{ At the Pearly Gates }

I don’t want to drive up to the pearly gates in a shiny sports car, wearing beautifully, tailored clothes, my hair expertly coiffed, and with long, perfectly manicured fingernails.
I want to drive up in a station wagon that has mud on the wheels from taking kids to scout camp. I want to be there with grass stains on my shoes from mowing Sister Smith’s lawn.
I want to be there with a smudge of peanut butter on my shirt from making sandwiches for a sick neighbor’s children. I want to be there with a little dirt under my fingernails from helping to weed someone’s garden. I want to be there with children’s sticky kisses on my cheeks and the tears of a friend on my shoulder.
I want the Lord to know I was really here and that I really lived.

~ Marjorie Pay Hinckley

{ True Strength }

Hardship, in forcing us to exercise greater patience and forbearance in daily life, actually makes us stronger and more robust. From the daily experience of hardship comes a greater capacity to accept difficulties without losing our sense of inner calm.
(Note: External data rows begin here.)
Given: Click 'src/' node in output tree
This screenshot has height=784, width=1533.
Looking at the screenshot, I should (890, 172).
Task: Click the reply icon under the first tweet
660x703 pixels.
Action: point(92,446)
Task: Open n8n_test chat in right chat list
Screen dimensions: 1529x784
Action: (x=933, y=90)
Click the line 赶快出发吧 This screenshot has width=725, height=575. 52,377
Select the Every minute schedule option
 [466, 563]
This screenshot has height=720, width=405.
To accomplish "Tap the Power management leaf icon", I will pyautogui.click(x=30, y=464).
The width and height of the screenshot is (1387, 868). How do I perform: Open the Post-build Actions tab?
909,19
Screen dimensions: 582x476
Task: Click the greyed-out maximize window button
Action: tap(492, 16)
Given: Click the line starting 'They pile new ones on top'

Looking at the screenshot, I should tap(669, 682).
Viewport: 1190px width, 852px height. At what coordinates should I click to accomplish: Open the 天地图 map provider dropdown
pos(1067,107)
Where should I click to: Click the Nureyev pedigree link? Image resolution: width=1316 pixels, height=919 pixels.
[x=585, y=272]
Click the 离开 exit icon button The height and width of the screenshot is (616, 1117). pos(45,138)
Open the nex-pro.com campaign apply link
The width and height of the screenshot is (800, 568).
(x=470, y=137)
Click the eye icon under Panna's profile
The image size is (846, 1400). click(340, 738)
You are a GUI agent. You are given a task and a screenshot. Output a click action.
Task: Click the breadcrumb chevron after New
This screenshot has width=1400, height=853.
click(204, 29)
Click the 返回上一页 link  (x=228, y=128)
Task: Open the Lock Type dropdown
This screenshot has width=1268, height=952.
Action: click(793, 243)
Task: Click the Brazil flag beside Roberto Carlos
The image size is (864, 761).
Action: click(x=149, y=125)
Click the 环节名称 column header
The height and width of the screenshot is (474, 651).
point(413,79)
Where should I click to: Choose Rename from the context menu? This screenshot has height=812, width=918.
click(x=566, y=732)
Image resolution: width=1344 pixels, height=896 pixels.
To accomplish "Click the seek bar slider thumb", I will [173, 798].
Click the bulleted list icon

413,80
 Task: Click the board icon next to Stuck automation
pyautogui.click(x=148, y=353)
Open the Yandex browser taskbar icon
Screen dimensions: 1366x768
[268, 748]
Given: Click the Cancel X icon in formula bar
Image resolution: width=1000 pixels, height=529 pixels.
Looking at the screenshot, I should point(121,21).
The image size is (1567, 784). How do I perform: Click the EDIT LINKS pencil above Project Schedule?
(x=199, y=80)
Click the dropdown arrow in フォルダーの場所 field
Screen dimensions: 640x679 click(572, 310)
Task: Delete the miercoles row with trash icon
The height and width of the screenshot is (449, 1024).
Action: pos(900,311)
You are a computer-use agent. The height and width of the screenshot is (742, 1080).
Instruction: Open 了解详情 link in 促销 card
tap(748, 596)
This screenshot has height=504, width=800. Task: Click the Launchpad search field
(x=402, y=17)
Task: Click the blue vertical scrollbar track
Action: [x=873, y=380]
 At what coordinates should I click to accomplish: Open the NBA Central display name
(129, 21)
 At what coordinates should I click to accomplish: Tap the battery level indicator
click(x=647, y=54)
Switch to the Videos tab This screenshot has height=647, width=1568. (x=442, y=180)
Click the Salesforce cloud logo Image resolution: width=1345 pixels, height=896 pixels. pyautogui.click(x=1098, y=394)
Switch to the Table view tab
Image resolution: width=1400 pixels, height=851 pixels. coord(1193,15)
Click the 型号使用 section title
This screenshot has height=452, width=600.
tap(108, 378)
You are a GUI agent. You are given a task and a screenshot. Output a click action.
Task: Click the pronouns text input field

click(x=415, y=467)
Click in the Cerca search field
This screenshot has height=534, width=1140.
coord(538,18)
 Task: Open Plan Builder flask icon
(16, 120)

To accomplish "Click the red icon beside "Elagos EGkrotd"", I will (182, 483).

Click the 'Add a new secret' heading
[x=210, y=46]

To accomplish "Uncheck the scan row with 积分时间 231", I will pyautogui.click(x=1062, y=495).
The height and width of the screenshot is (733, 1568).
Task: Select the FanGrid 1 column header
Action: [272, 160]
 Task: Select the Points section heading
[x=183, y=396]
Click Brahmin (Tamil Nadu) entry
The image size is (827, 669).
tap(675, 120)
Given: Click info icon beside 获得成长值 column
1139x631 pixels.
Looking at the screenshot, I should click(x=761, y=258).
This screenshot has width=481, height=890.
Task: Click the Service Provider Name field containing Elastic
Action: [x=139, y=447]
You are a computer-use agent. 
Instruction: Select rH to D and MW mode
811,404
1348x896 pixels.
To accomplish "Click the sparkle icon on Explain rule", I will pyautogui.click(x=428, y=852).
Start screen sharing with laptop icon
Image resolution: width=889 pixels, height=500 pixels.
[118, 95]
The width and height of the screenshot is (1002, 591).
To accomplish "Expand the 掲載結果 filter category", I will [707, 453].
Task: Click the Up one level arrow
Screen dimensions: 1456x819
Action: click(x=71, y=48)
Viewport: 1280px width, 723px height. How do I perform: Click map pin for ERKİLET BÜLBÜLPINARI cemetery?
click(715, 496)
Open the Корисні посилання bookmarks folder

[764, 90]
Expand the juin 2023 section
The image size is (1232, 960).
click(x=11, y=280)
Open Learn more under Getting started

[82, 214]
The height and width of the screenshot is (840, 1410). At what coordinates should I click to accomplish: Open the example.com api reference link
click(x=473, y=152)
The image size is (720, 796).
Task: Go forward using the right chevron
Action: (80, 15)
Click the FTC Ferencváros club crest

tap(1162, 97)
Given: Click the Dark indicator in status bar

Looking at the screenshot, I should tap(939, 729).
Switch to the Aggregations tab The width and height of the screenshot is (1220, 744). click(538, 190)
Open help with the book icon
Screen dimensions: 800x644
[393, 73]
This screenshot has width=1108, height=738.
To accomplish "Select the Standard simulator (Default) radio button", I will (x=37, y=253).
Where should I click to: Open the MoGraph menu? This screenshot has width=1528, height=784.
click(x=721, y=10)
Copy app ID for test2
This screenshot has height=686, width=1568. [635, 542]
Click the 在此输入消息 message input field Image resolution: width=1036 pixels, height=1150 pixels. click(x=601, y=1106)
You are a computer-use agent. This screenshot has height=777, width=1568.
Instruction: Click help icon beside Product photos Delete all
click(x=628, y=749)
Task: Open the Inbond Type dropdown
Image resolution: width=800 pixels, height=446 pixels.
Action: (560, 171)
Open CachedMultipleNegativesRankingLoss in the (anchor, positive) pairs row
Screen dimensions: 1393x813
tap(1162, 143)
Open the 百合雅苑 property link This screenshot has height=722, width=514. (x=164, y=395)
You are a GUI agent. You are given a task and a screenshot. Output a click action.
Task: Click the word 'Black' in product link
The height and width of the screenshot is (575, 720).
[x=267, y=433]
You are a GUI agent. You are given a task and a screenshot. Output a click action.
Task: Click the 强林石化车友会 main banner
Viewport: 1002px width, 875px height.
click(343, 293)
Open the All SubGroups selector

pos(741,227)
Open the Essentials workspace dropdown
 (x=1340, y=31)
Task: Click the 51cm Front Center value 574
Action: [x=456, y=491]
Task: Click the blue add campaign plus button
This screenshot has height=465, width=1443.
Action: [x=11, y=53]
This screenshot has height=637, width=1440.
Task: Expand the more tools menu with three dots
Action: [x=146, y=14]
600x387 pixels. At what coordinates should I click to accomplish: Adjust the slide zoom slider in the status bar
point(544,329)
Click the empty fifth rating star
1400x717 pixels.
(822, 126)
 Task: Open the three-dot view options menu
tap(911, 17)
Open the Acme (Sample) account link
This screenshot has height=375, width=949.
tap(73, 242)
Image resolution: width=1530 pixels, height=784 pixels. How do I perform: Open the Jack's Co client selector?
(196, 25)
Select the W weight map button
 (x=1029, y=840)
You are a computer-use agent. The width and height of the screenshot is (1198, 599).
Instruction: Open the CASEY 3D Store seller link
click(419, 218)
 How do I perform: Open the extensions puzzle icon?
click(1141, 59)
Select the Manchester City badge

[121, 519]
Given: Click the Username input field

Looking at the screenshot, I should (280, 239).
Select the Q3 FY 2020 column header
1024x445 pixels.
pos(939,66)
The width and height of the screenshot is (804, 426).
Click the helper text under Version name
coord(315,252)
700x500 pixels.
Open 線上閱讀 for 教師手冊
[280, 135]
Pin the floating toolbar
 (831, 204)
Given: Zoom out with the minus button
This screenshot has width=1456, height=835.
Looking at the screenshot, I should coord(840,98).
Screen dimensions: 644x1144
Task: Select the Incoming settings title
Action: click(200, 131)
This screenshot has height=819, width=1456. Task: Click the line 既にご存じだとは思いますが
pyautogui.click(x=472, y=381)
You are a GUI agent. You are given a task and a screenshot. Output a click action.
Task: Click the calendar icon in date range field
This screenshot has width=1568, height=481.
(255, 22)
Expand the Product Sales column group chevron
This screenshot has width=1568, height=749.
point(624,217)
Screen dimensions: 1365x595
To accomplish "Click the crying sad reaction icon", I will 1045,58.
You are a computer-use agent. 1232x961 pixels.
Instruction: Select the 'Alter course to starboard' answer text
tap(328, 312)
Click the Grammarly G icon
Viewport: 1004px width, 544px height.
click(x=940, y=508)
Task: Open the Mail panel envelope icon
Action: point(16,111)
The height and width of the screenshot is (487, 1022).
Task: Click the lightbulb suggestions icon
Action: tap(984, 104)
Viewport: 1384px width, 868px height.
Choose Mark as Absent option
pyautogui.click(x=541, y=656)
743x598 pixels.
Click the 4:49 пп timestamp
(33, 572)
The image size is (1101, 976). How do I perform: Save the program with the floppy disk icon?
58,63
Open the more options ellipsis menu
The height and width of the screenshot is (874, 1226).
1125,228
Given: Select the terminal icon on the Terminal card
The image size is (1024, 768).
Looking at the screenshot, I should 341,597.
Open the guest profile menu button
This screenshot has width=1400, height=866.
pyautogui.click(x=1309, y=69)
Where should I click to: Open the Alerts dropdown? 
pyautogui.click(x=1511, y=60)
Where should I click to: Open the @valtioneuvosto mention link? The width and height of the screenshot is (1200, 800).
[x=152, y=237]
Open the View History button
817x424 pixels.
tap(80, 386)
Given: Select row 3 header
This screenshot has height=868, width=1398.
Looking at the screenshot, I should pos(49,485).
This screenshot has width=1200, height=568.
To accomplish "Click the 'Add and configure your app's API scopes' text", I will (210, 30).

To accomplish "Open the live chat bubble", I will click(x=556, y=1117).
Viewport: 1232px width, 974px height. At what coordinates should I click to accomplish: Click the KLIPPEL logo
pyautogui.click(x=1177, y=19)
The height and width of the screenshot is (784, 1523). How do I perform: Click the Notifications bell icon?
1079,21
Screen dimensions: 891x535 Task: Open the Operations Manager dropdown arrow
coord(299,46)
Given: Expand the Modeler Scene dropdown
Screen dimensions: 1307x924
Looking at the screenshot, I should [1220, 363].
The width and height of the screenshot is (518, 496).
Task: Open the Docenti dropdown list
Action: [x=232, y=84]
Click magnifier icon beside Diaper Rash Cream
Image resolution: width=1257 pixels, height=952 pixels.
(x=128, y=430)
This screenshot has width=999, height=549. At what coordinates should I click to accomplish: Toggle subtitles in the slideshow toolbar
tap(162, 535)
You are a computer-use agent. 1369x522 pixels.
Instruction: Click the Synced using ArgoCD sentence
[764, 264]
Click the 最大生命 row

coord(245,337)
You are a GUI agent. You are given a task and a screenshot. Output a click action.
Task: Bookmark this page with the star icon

Of course, I do not advocate seeking out hardship as a way of life, but merely wish to suggest that, if you relate to it constructively, it can bring greater inner strength and fortitude.

Dalai Lama

{ Trust }

“This life is an experience in profound trust. Trust in Jesus Christ, trust in his teachings, trust in our capacity as led by the Holy Spirit to obey those teachings for happiness now and for a purposeful, supremely happy eternal existence.”

~Richard G. Scott

{ Beloved }

“Every one of us is more beloved than we can possibly understand or imagine. Let us therefore be kinder to one another and kinder to ourselves.”